━━ THE DATA ━━
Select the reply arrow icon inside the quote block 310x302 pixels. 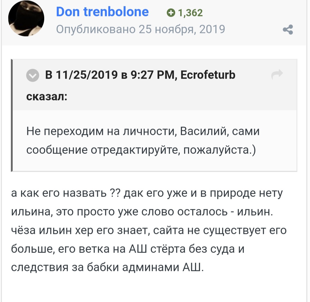(277, 74)
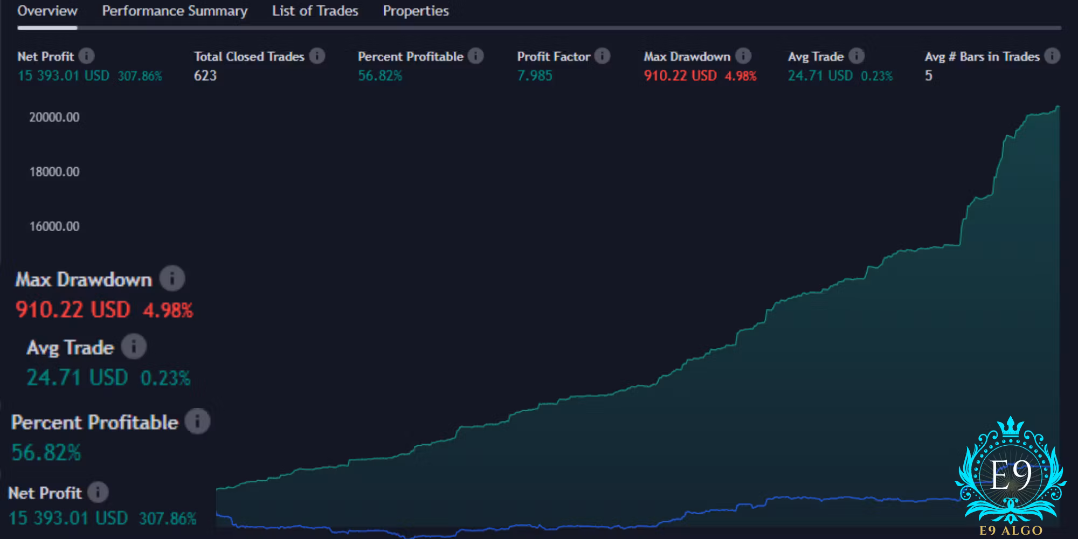Click the 20000.00 axis label
Screen dimensions: 1078x539
pos(54,118)
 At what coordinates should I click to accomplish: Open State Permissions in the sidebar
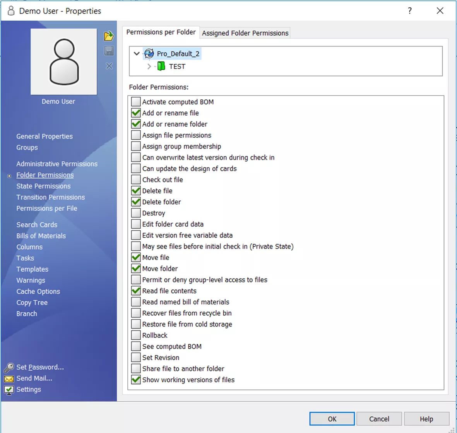[x=43, y=186]
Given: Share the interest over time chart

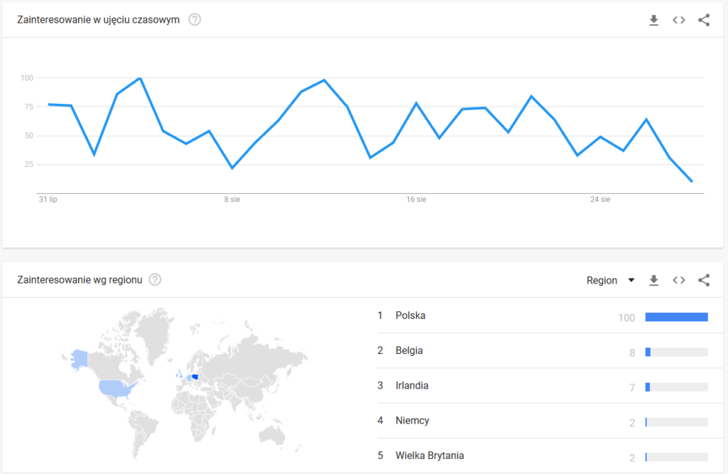Looking at the screenshot, I should (704, 20).
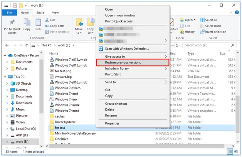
━━━
TASK TO CARRY OUT: A picture must not appear in the copy. Transcribe exactly the lines from the one with "At what coordinates" through the final line of the entries, both included, and no more.

SOLUTION TO THE EXERCISE:
 At what coordinates should I click to accomplish: Open State Permissions in the sidebar
[x=43, y=186]
Given: Share the interest over time chart

Looking at the screenshot, I should (704, 20).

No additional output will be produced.